Slotting in alongside Transformers: Age Of Extinction and the upcoming Avengers: Age Of Ultron is Dawn Of The Planet Of The Apes, the sequel to 2011’s Rise Of The Planet Of The Apes. At least the new film, directed by Matt Reeves, banishes the colon.

Dawn jettisons James Franco to focus instead on the ape he reared in the previous film, Caesar (Andy Serkis). Caesar is now the leader of a simian horde living in the woods above San Francisco. It’s been 15 years since a virus wiped out most of the human population. Survivors hole up in a shanty town cobbled together in the heart of the otherwise abandoned city centre, and ape and man live oblivious to each other on either sides of the Golden Gate Bridge.

We know they’ll clash, but it’s a credit to Reeves that exactly how it boils over still feels organic and unexpected. Reeves wrote Under Siege 2, as well as James Gray’s superb The Yards, but he’s still probably best known for Felicity, which he co-created with J.J. Abrams. Like Abrams, Reeves’ feature career is defined by the stylish reheating of dishes already cooked ­– Star Trek for Abrams, Let The Right One In for Reeves. His debut feature Cloverfield was ostensibly an original, like Abrams’ Super 8, but both straddled the line where homage meets larceny.

So it’s remarkable that Dawn feels like the rare franchise movie with a real directorial signature. There are moments, as when an ape commandeers a tank and the camera swivels with its revolving gun turret as it spews fire, of pure, exhilarating style. Dawn triumphs by taking the opposite tack to what we’ve come to expect from studio popcorn. It doesn’t look like it was written or lit to a formula overseen by the ubiquitous ‘brain trust’, and it’s unafraid to ditch the quips.

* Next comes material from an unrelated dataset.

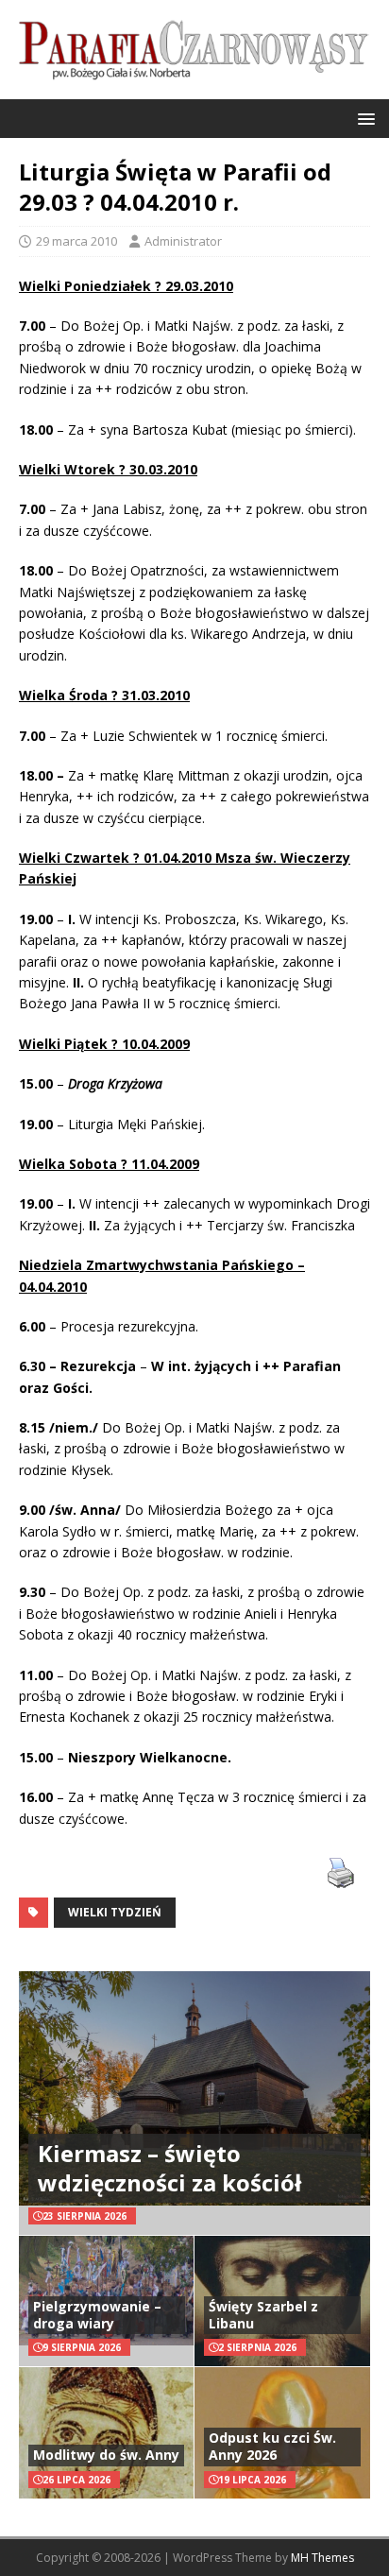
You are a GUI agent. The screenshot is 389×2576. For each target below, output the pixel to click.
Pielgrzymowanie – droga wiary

Its scope is admirably humble, too; its heroes on a mission merely to survive, not save the world. And in its star, Caesar, this franchise has found a genuinely fascinating character. Convincingly conflicted, he has none of the contrived torment of so many other headliners. Like the film itself, he’s lean and mean, contained but pulsing with life.

Dawn Of The Planet Of The Apes is in cinemas now.